WHAT YOU WILL DO:
Using the data below, reproduce exactly the lines from the line with "303x308 pixels. At" to the line with "This screenshot has width=573, height=428.", both included; pictures must be dropped.

MATERIAL SHOWN:
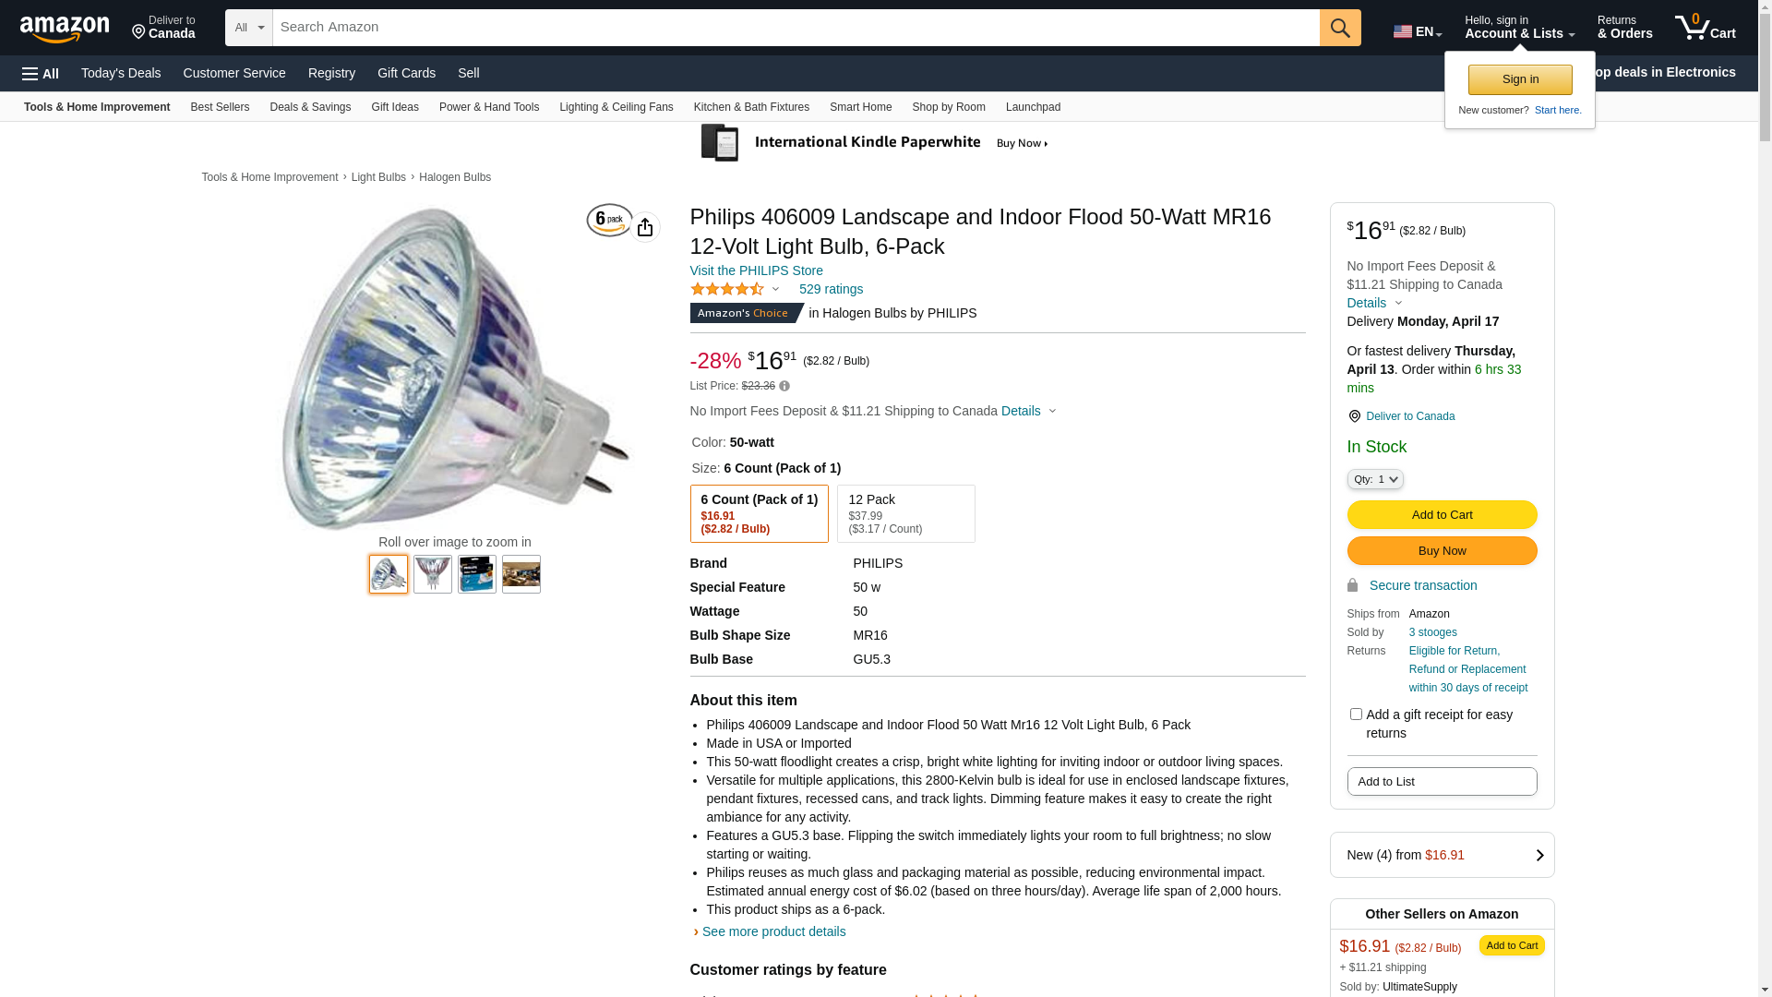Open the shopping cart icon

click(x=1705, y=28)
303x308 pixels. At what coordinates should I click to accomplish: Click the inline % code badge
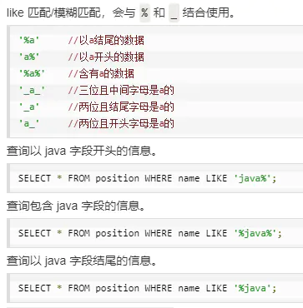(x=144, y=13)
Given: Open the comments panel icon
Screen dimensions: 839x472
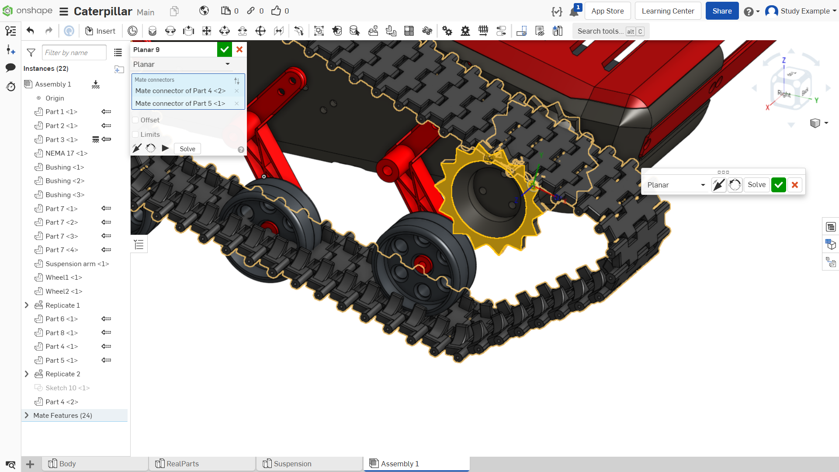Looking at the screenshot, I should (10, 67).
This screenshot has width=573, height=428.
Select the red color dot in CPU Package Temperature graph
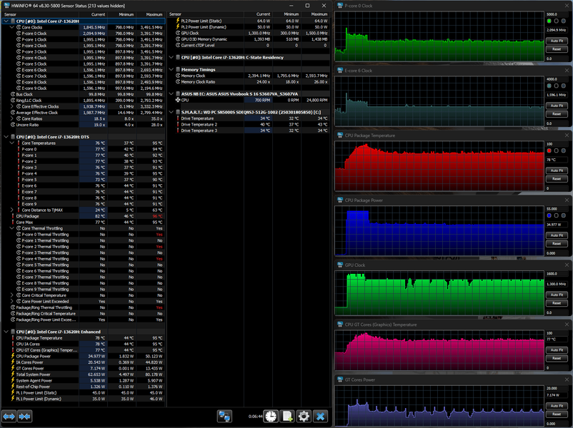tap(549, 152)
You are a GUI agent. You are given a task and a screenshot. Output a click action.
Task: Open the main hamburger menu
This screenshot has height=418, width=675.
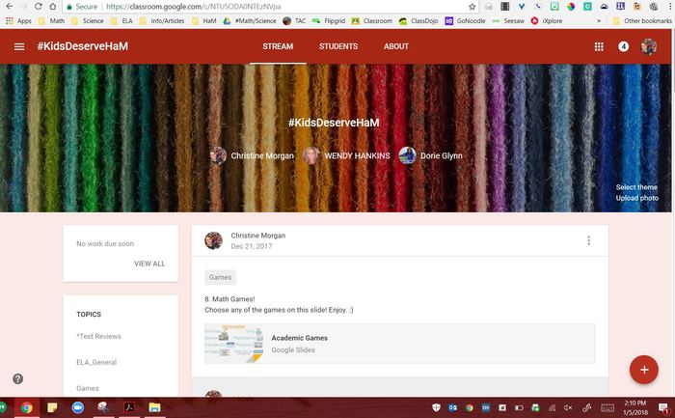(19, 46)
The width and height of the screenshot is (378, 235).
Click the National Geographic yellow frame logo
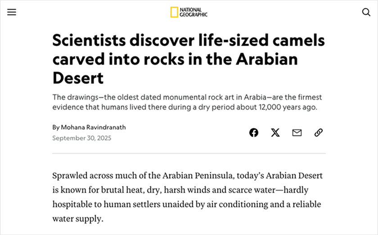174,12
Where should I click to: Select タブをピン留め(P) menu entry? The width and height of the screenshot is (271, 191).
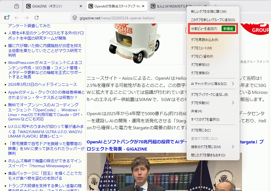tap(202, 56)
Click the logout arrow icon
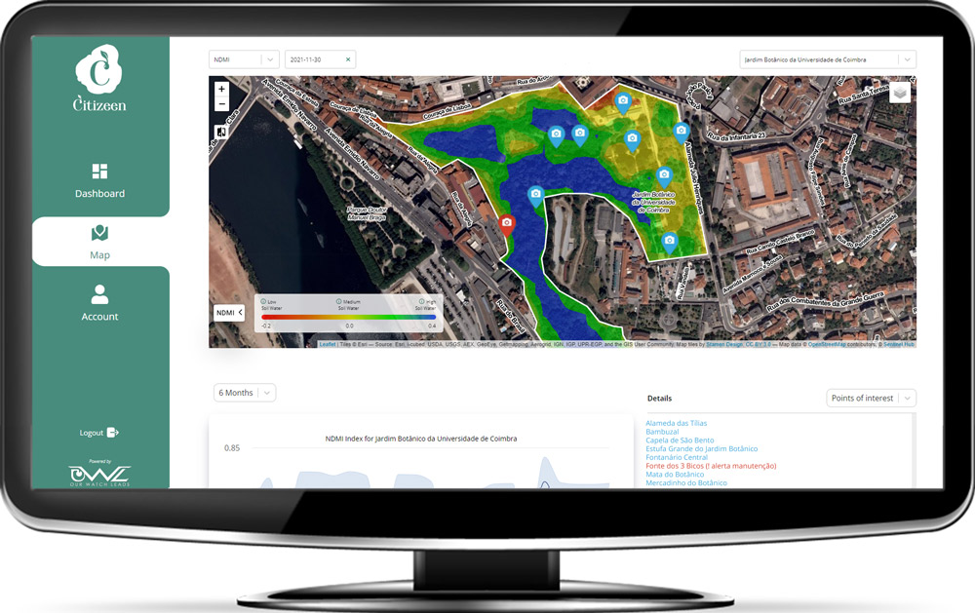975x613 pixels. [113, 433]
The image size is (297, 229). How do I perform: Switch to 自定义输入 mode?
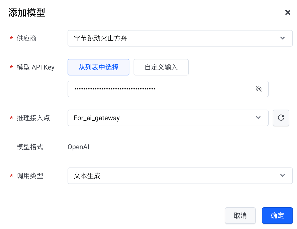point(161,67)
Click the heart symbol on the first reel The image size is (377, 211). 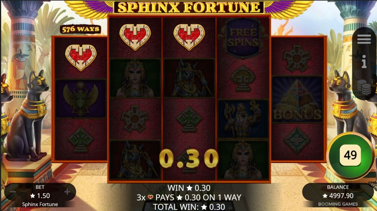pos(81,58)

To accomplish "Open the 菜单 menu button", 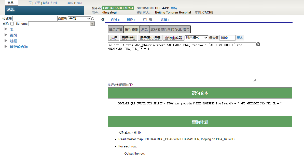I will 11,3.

...

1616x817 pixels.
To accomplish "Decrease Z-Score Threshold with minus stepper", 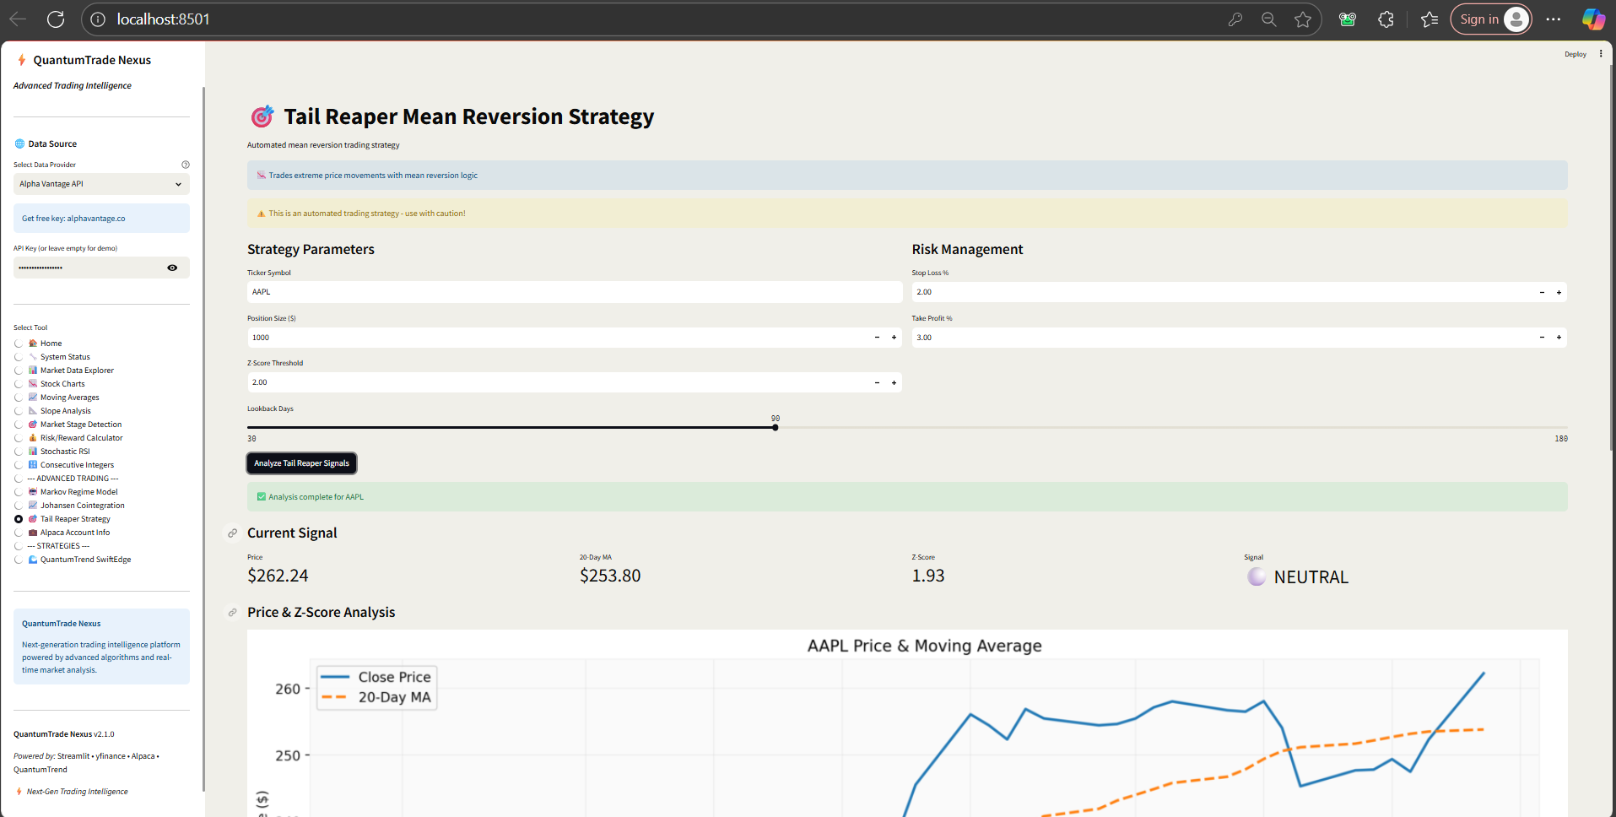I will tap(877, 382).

ANSWER TO THE PROBLEM:
303x308 pixels. At what coordinates should I click to accomplish: Click the inline % code badge
(x=144, y=13)
Given: Open the comments panel icon
Screen dimensions: 839x472
Looking at the screenshot, I should (10, 67).
This screenshot has width=573, height=428.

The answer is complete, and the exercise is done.